WHAT IS REQUIRED: Exactly as written, transcribe the data from its opening line through the line containing "The height and width of the screenshot is (374, 520).". Leave every picture out.

DATA LISTING:
Start of Block

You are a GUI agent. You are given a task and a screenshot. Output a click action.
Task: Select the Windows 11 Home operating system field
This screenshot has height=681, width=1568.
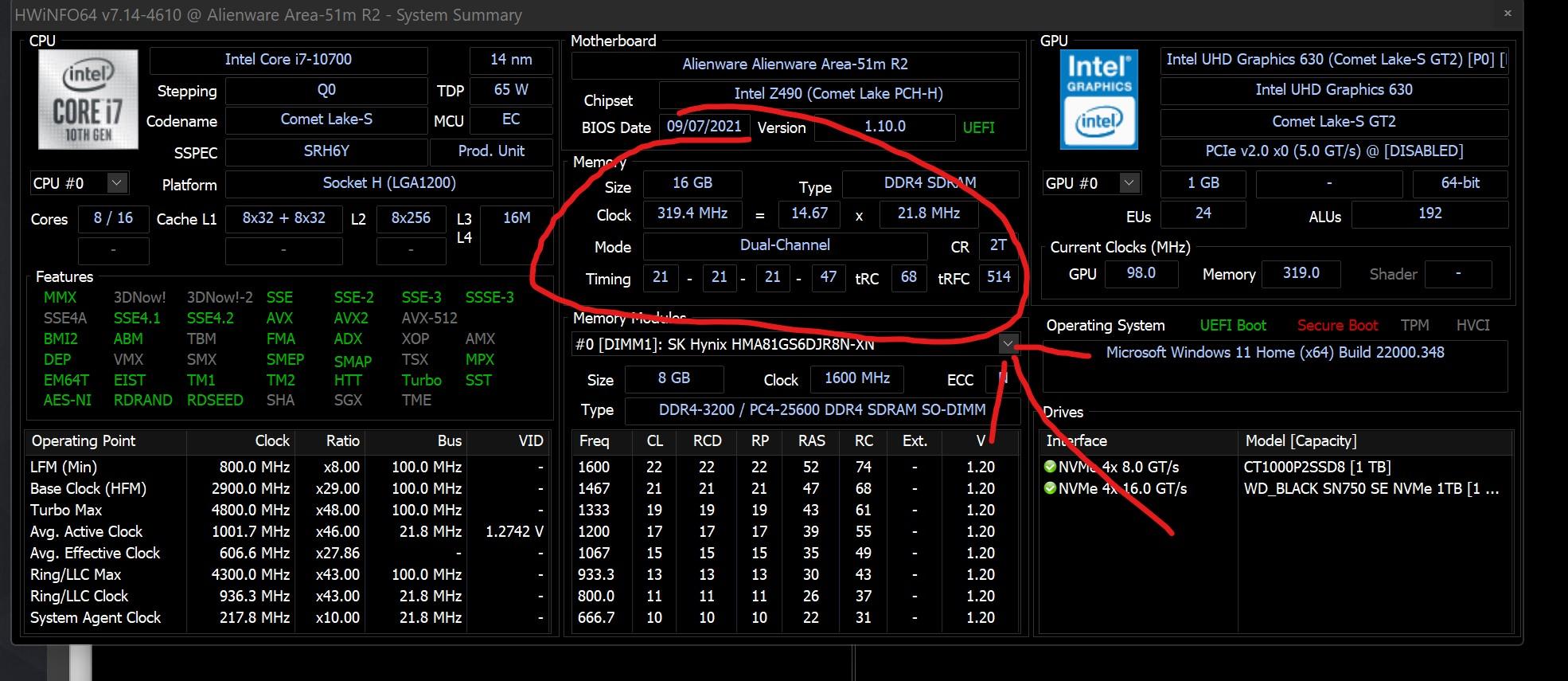pos(1274,353)
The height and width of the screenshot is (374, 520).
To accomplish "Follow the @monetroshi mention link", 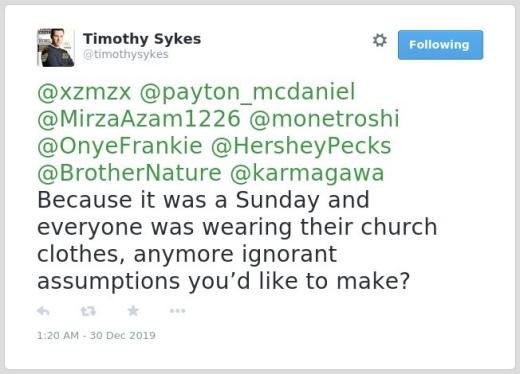I will (324, 119).
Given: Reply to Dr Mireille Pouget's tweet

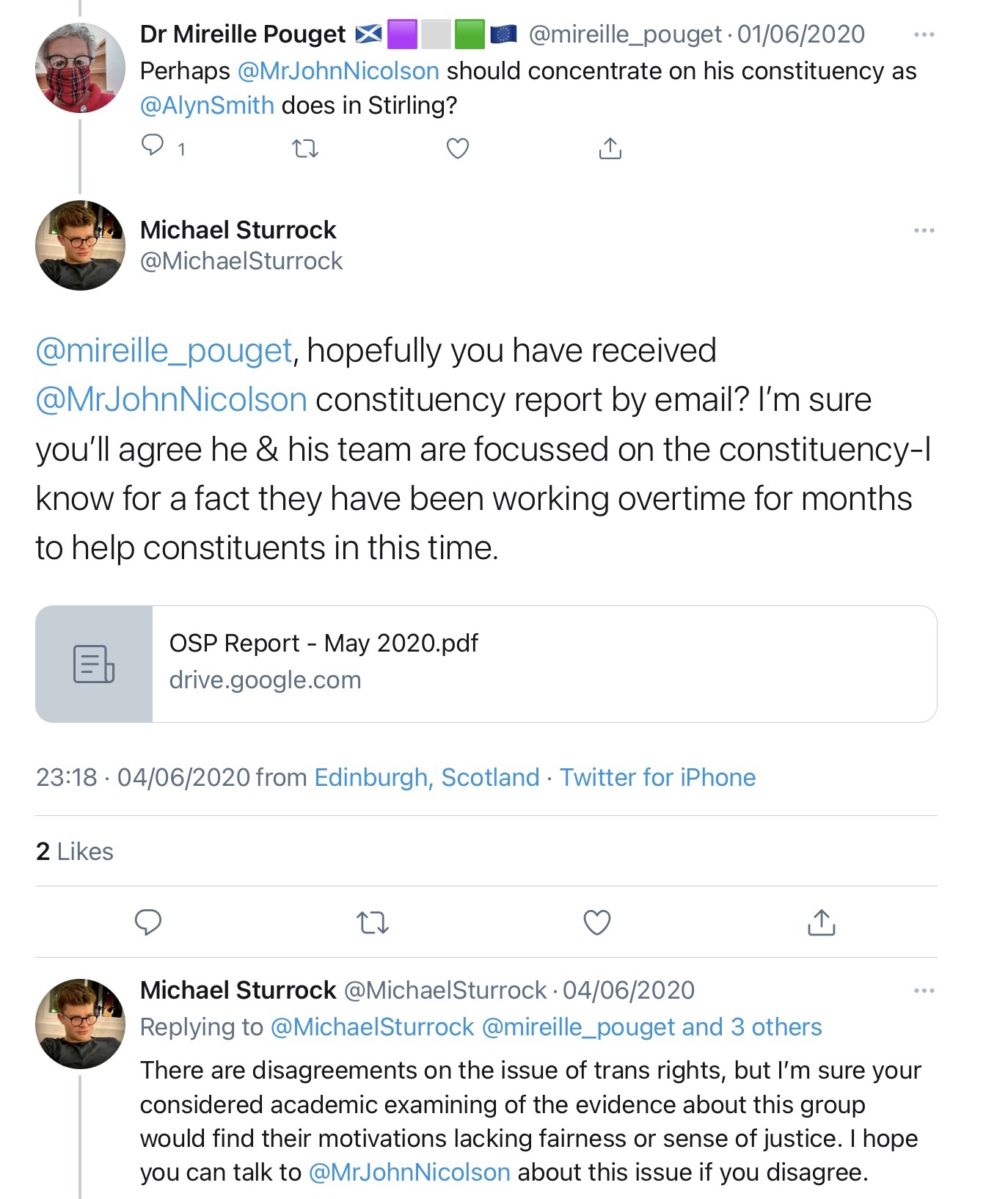Looking at the screenshot, I should (x=153, y=146).
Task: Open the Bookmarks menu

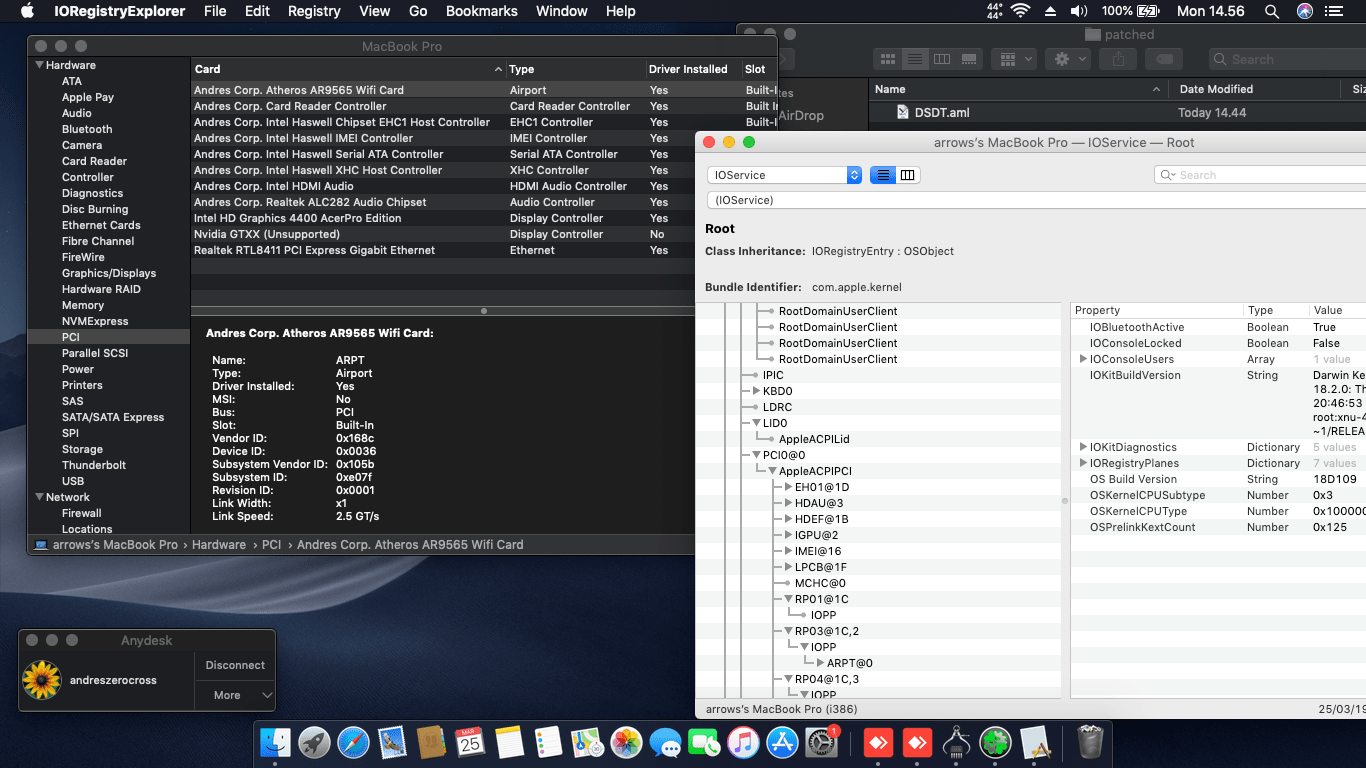Action: click(481, 11)
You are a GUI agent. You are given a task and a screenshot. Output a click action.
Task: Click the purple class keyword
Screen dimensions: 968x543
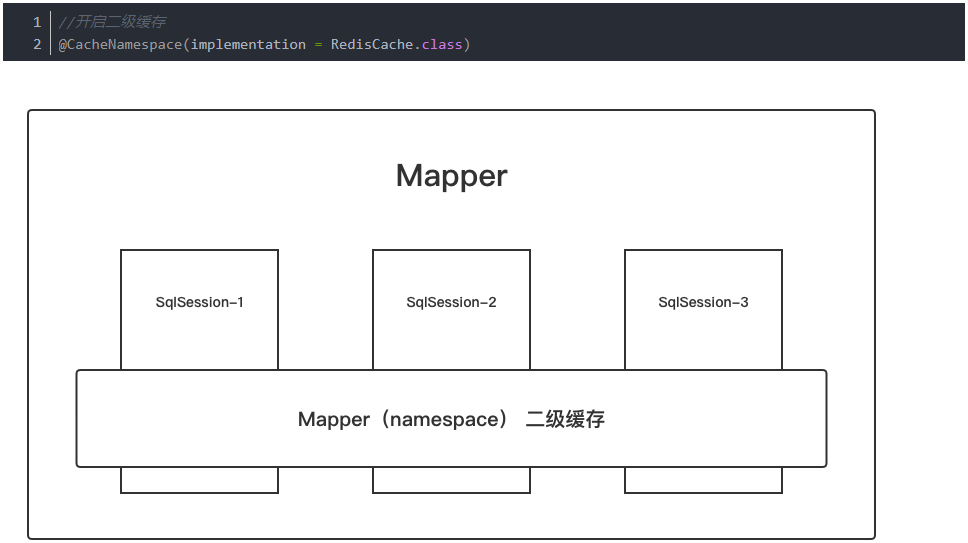pos(441,45)
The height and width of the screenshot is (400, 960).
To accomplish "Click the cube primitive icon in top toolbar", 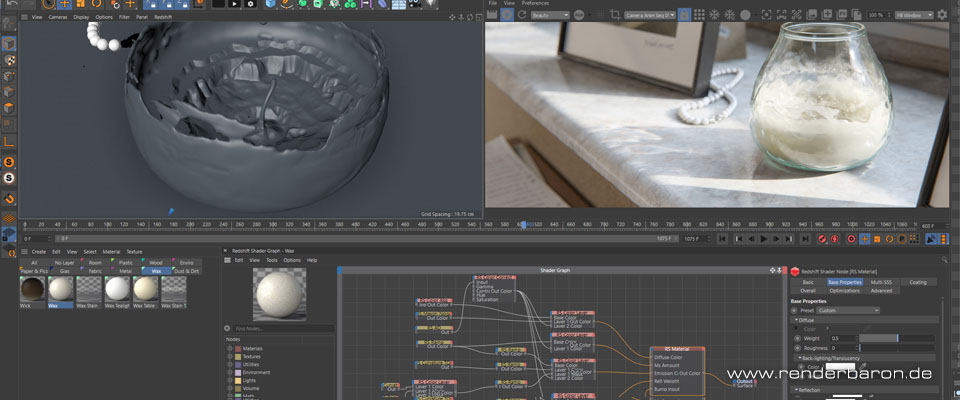I will coord(272,4).
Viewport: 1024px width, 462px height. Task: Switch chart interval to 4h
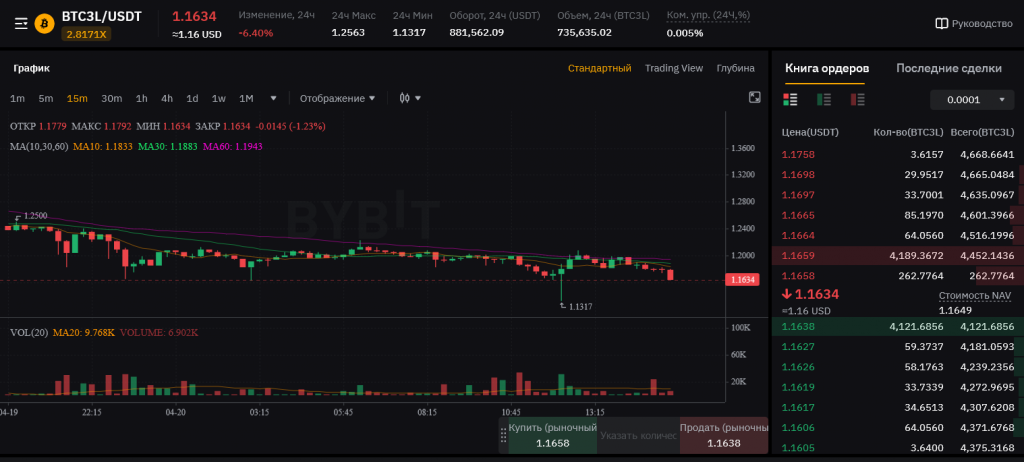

End of Block

RESPONSE BELOW:
You are a GUI agent. You are given a task and a screenshot. Output a click action.
Task: Select the Windows 11 Home operating system field
This screenshot has height=681, width=1568.
pos(1274,353)
The height and width of the screenshot is (374, 520).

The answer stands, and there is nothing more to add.